Die Gründe für die insgesamt schwache Umsatzentwicklung der Pharmakonzerne – der Gesamtumsatz aller in den Top 20 gerankten Unternehmen ging um 1 Prozent zurück, das EBIT sogar um 3 Prozent – sind vielfältig: Sinkende Produktpreise, eine stagnierende Nachfrage in den angestammten Märkten, fehlender Nachschub an umsatzstarken Wirkstoffen und die zunehmende Konkurrenz durch billige Nachahmerprodukte. Die Antwort der Unternehmen besteht zum einen in umfassenden Kostensenkungs- und Restrukturierungsmassnahmen. Zum anderen steigen die Investitionen in Forschung und Entwicklung im vergangenen Jahr um 1 Prozent auf knapp 70 Milliarden Euro. Zukünftiges Wachstum dürfte allerdings vor allem zu erzielen sein, indem die Pharma-Unternehmen neue Märkte erschliessen und ihre Geschäftsmodelle stärker auf den Patienten ausrichten. Das sind Ergebnisse einer Analyse der Finanzkennzahlen der 20 grössten Pharmaunternehmen der Welt, die das Wirtschaftsprüfungs- und Beratungsunternehmen Ernst & Young erstellt hat.

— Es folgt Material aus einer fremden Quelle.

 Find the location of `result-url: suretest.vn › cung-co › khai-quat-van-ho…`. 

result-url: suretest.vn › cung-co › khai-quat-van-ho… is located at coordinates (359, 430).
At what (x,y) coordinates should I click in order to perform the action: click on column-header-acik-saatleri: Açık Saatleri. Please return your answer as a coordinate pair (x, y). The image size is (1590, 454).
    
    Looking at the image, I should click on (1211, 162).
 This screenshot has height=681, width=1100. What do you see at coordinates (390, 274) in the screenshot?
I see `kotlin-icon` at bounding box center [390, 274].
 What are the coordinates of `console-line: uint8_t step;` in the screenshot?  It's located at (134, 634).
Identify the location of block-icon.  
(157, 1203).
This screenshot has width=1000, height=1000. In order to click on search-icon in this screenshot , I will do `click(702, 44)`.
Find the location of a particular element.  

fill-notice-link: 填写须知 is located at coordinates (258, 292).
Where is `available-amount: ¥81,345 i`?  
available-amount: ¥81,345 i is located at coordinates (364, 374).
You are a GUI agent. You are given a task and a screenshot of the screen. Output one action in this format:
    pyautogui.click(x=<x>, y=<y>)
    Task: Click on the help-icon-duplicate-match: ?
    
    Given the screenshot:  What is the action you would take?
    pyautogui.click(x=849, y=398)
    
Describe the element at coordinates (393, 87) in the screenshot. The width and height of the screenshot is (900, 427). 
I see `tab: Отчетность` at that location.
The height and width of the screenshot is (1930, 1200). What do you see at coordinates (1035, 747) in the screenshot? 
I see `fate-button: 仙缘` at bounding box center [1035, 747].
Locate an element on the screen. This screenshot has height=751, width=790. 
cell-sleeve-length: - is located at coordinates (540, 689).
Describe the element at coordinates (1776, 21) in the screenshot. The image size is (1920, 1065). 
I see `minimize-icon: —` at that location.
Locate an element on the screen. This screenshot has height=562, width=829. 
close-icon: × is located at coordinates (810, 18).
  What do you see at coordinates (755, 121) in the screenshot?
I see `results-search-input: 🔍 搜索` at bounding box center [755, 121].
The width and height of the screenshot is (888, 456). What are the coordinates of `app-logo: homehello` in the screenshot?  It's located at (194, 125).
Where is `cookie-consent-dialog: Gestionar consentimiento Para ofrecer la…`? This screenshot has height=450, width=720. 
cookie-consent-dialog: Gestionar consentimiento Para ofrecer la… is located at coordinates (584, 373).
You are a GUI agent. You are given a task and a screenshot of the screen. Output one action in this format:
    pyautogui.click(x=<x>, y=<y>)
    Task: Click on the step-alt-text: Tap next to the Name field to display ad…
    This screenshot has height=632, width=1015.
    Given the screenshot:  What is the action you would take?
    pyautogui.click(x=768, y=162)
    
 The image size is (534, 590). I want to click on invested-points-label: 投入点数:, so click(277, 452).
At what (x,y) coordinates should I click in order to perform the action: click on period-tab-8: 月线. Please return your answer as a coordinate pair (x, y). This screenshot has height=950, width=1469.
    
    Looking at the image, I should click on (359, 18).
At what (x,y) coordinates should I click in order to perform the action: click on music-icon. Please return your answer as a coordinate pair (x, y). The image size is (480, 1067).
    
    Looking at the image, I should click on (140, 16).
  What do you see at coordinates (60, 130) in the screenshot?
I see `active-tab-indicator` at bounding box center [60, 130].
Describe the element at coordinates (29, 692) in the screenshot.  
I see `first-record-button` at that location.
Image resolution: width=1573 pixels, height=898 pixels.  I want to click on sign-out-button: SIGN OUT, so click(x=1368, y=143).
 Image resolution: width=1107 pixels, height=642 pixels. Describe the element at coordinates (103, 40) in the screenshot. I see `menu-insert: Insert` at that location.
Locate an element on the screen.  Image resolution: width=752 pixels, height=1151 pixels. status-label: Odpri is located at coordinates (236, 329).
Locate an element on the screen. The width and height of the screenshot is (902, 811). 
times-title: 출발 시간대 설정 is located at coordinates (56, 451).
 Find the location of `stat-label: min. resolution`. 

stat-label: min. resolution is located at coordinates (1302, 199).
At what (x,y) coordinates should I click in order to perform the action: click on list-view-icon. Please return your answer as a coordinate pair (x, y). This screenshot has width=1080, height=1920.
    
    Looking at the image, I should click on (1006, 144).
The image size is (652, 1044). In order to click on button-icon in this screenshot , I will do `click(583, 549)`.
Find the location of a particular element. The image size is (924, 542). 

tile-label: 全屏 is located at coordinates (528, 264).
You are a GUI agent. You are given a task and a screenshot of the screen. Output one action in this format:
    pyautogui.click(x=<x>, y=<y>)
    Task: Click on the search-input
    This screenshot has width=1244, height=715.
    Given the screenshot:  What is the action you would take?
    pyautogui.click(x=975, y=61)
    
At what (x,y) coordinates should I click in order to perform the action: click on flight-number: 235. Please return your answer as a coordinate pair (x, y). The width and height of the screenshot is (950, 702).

Wachstumsschwäche und Margendruck
Acht der zwanzig grössten Pharma-Unternehmen der Welt verzeichneten in ihrem Pharmageschäft einen Umsatzrückgang – zum Teil wegen Patentabläufen umsatzstarker Medikamente und der Konkurrenz durch Generika, zum Teil aber auch aufgrund des Spardrucks im Gesundheitswesen in den Industrieländer. Zwar erzielten einige Unternehmen deutlichen Zuwachs in den Schwellenländern, diese konnten aber die Einbussen in Nordamerika und Europa nicht ausgleichen.
Anhaltend hohe Investitionstätigkeit
Dass trotz zum Teil massiver Kostensenkungsprogramme auch der Gewinn rückläufig war, führt Patrick Flochel, Leiter des Bereiches Pharmaceutical bei Ernst & Young, einerseits auf Restrukturierungskosten zurück, andererseits aber auch auf die anhaltend hohe Investitionstätigkeit der Unternehmen – sowohl in neue Märkte als auch in neue Wirkstoffe. Die Gesamt-F&E-Quote, also der Anteil von Aufwendungen für Forschung und Entwicklung am Umsatz, stieg im vergangenen Jahr leicht von 14,5 auf 14,8 Prozent. Gleichzeitig ging die EBIT-Marge von 26,2 auf 25,5 Prozent zurück.
Eine durchgreifende Verbesserung der Gewinnsituation in den kommenden Jahren erwartet Patrick Flochel nicht – im Gegenteil: «Die Margen der Pharmakonzerne geraten weiter unter Druck.» Zwar hätten einige Unternehmen vielversprechende neue Wirkstoffe in der Pipeline, jedoch drohten angesichts der «Patentklippe» weitere Preisrisiken bzw. Mengenverluste in den kommenden Jahren. «Big Pharma steht vor grossen Herausforderungen. Die Branche muss Antworten auf die Frage finden, wo in Zukunft noch Wachstum herkommen soll», stellt Patrick Flochel fest.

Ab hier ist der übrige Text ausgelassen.